An asura, in Buddhist mythology, is described as a vengeful demigod that can never know true happiness – their desires and longings will always go unfulfilled, and though their existence is steeped in carnal pleasures, an asura will never truly be satisfied. This myth provides an apt description of the titular heroin in Toshiya Fujita’s 1973 revenge action-thriller, Lady Snowblood. With the film, Fujita (and lead actress Meiko Kaji, whose performance binds the film together) weaves a dark and visually magnificent tale of destiny, hatred, violence and the price of revenge.
Based on the 1972 manga of the same name, Lady Snowblood follows a woman named Yuki, who literally inherited her mother’s lust for vengeance when she was born. As a result, Yuki has trained from her youth to murder a group of criminals who raped her mother and murdered her mother’s son and father. In adulthood, Yuki has taken up the mantle of Lady Snowblood, a pale vixen who kills mercilessly. The driving force behind the film is revenge – Yuki’s mother reveals in one of the film’s many non-linear flashbacks that she gave birth to Yuki for no other reason other than to raise her to be a killer. Thus Yuki’s entire existence is based on this goal.

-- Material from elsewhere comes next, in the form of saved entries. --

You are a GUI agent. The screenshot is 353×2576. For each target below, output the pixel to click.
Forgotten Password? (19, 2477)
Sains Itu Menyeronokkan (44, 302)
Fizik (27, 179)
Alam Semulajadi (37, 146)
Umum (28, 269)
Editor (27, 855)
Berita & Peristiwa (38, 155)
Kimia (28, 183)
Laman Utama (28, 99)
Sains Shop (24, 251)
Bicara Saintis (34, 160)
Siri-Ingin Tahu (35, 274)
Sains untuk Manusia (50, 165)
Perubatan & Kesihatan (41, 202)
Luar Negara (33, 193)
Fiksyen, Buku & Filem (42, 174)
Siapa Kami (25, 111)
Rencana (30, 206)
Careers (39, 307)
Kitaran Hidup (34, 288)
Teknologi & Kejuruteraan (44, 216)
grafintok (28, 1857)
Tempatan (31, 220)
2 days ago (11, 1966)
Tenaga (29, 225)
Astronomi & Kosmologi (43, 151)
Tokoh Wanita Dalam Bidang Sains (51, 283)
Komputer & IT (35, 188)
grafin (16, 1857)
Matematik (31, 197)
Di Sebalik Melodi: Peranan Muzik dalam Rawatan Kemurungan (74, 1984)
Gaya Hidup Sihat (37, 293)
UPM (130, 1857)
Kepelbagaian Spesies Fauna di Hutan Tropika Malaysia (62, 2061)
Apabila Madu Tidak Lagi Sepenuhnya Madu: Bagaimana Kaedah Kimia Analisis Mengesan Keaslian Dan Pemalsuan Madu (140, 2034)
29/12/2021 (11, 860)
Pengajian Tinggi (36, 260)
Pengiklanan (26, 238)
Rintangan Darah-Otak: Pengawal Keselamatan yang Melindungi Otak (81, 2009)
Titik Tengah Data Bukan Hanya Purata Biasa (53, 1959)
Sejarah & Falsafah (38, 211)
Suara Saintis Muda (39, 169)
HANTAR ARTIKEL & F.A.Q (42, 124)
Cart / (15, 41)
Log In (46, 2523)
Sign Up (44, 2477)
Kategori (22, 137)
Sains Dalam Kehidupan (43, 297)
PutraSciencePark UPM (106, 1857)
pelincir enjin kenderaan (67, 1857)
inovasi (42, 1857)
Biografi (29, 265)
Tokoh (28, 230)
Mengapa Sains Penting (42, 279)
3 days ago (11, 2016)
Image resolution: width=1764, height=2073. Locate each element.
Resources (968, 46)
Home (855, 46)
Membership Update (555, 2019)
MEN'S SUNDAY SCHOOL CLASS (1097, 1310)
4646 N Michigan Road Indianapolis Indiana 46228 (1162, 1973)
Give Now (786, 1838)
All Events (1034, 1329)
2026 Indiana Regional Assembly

Throughout the film, Yuki acknowledges how empty she feels as a human being, and one of the film’s key thematic elements is the idea that like an asura, Yuki will never be fulfilled. She constantly eschews human emotion and feeling in favor of this vengeful conflict that was forced upon her before her birth. The narration explicitly states that there is a caring spirit under Yuki’s cold demeanor, but tracking down the killers is the most important thing to her – There’s never a moment where Yuki hesitates, or wavers before killing one of her targets. She is rigidly determined and unstoppable. So committed to this role is Yuki that she actually has something of an emotional breakdown halfway through the film, when she believes one of her intended victims has already passed away due to old age. Though her eyes often scream that she wants anything but this life, Yuki is hardwired to believe that killing these people is her destiny. Yuki is played beautifully by the talented Meiko Kaji, in a role that would end up being iconic for the actress. Kaji’s ability to silently evoke and express Yuki’s determination and inner turmoil is commendable, and there is always a mixture of grief, anger and ruthlessness plastered across her face. Once Yuki accomplishes her goal, she is left with nothing. There is no dramatic moment or triumphant orchestral score when Yuki slays the last of her mother’s attackers – she has only wasted her life, destroyed the lives of countless others, and now her own life is effectively devoid of purpose.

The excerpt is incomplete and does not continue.